> [Goal] Recast the material as a numbered list that begins at its first line and stops after the line containing "at that location.", skipping blank lines. Leave out the pictures.

> [Records for processing]
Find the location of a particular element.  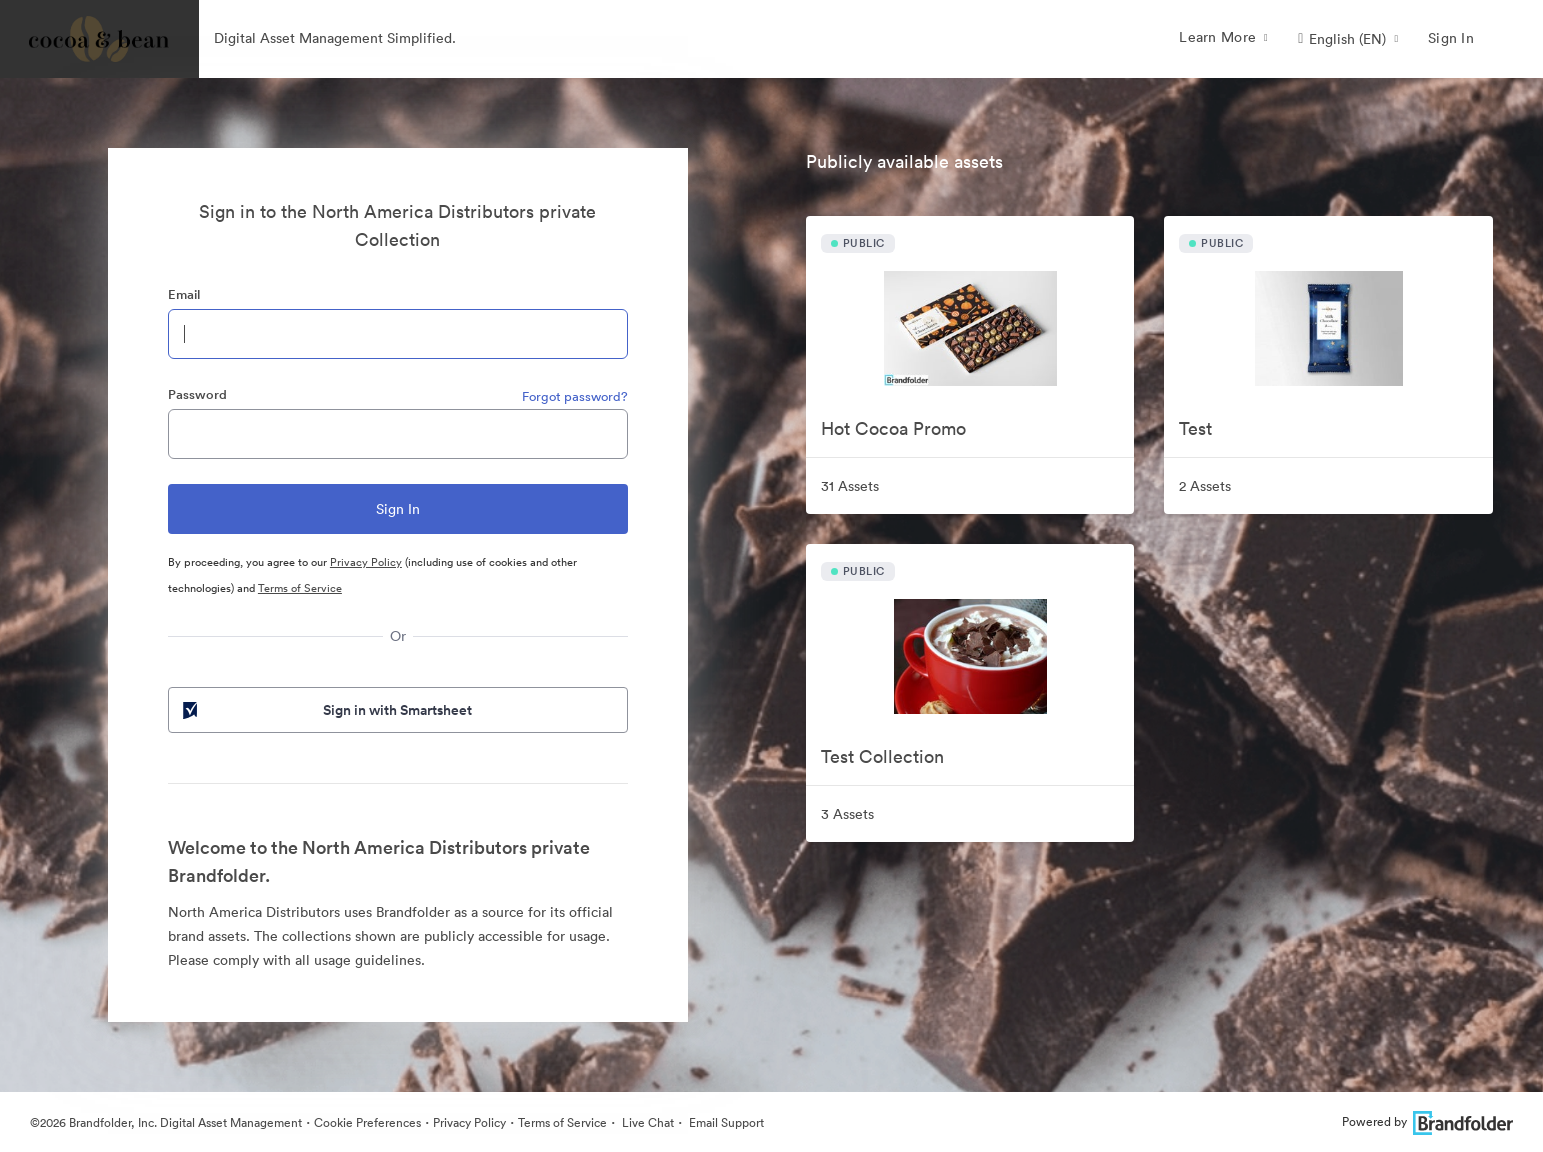

Test is located at coordinates (1195, 428).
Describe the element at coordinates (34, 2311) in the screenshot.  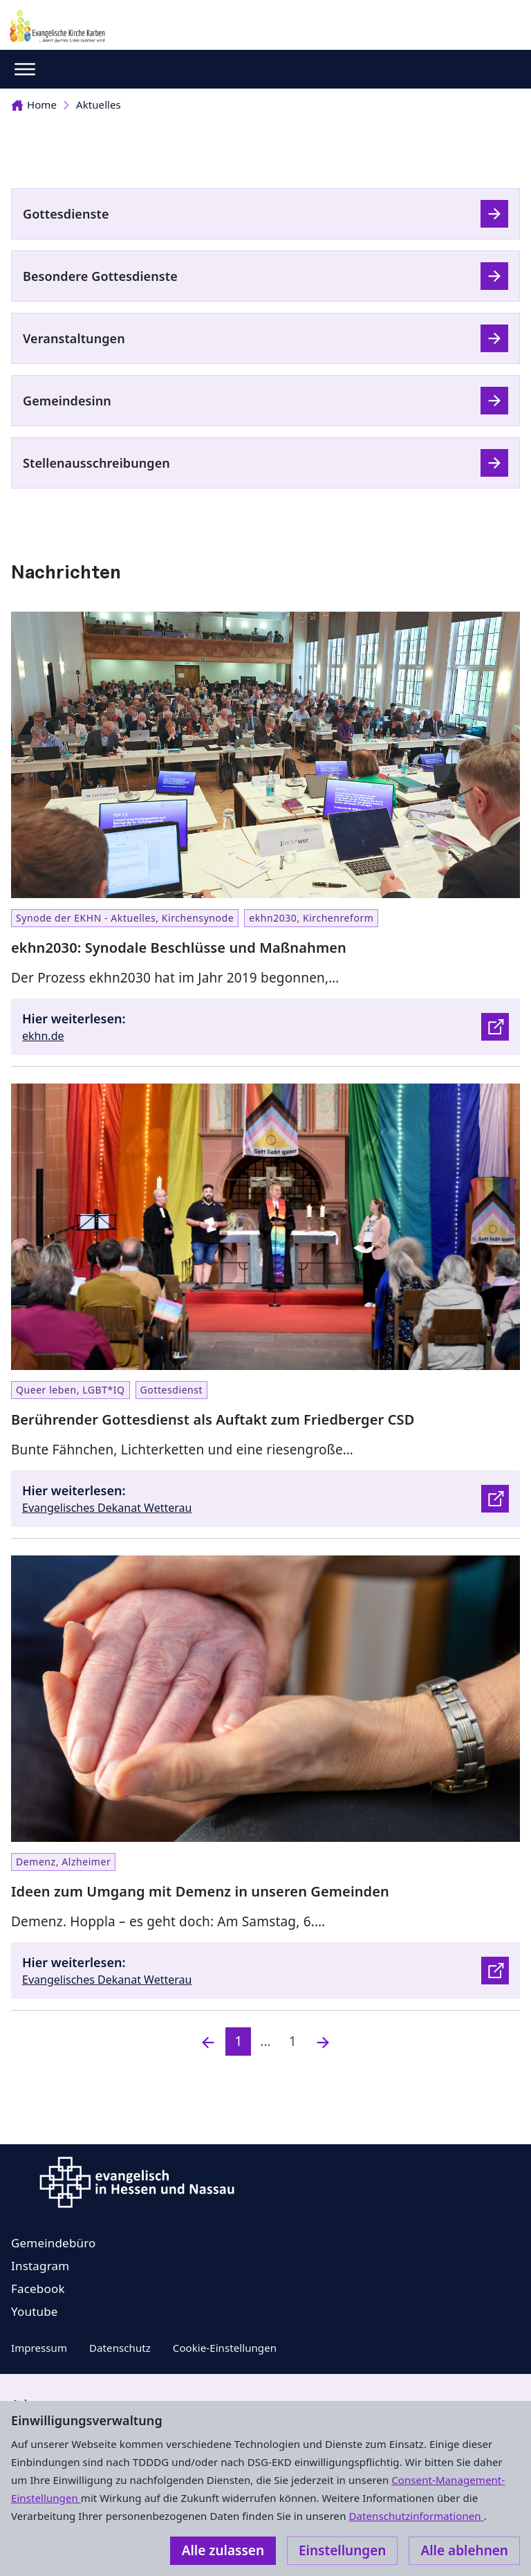
I see `Youtube` at that location.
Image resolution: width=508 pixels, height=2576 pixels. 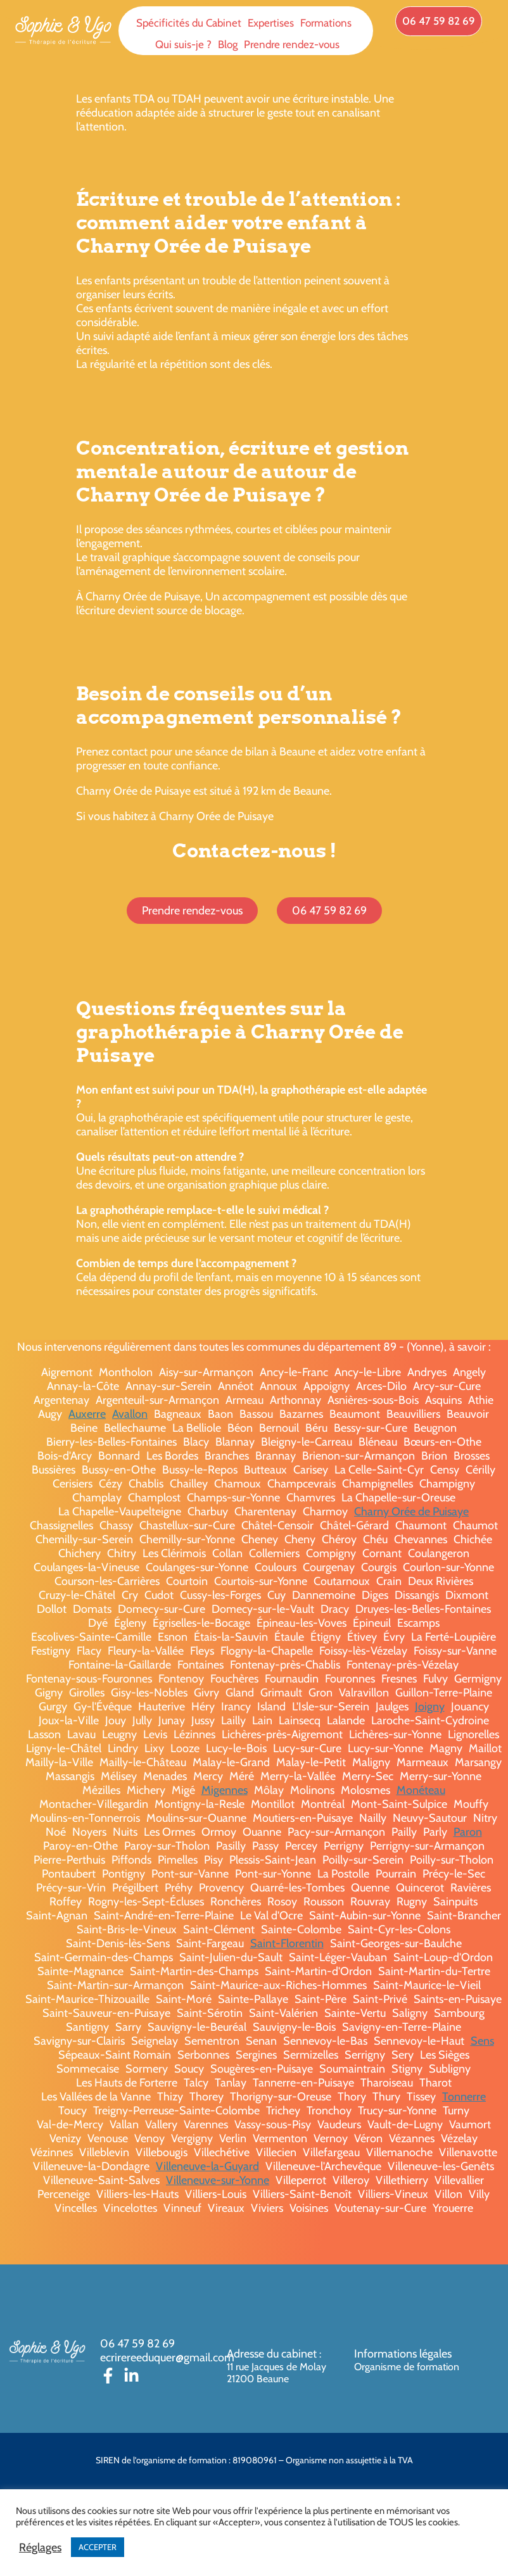 What do you see at coordinates (228, 44) in the screenshot?
I see `Blog` at bounding box center [228, 44].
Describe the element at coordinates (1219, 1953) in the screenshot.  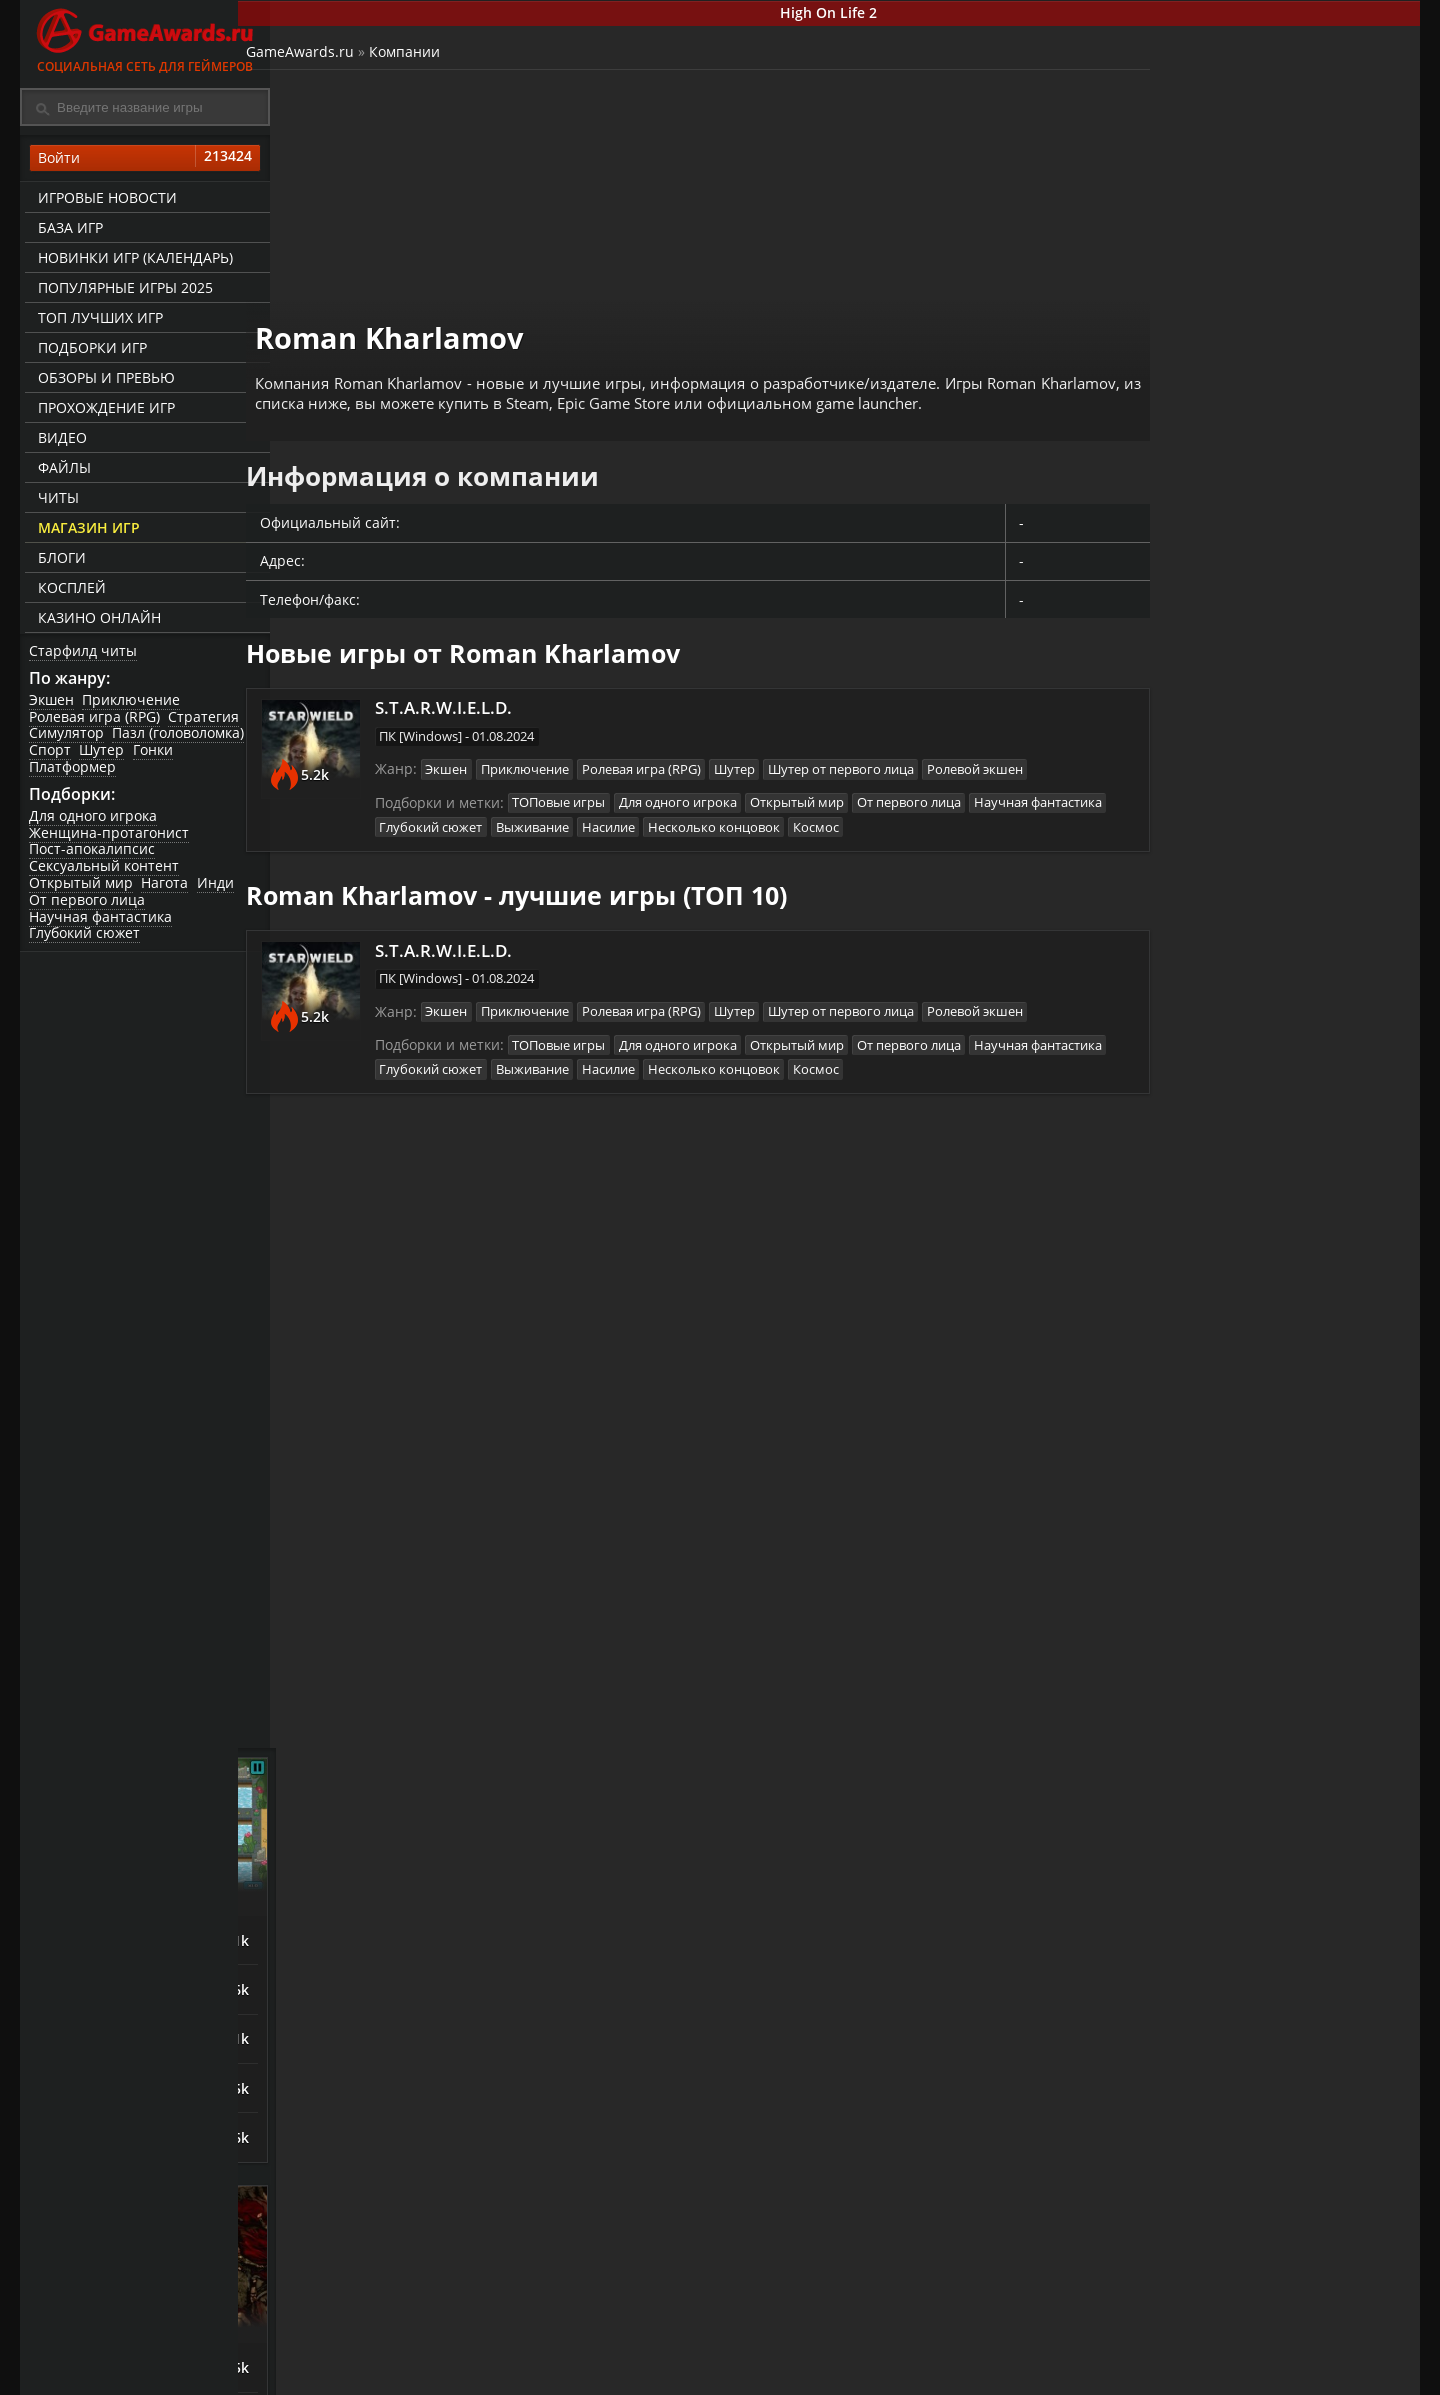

> [Result for this task]
1. Find the location of a particular element.  
2. Test is located at coordinates (1195, 428).
3. Describe the element at coordinates (34, 2311) in the screenshot.  
4. I see `Youtube` at that location.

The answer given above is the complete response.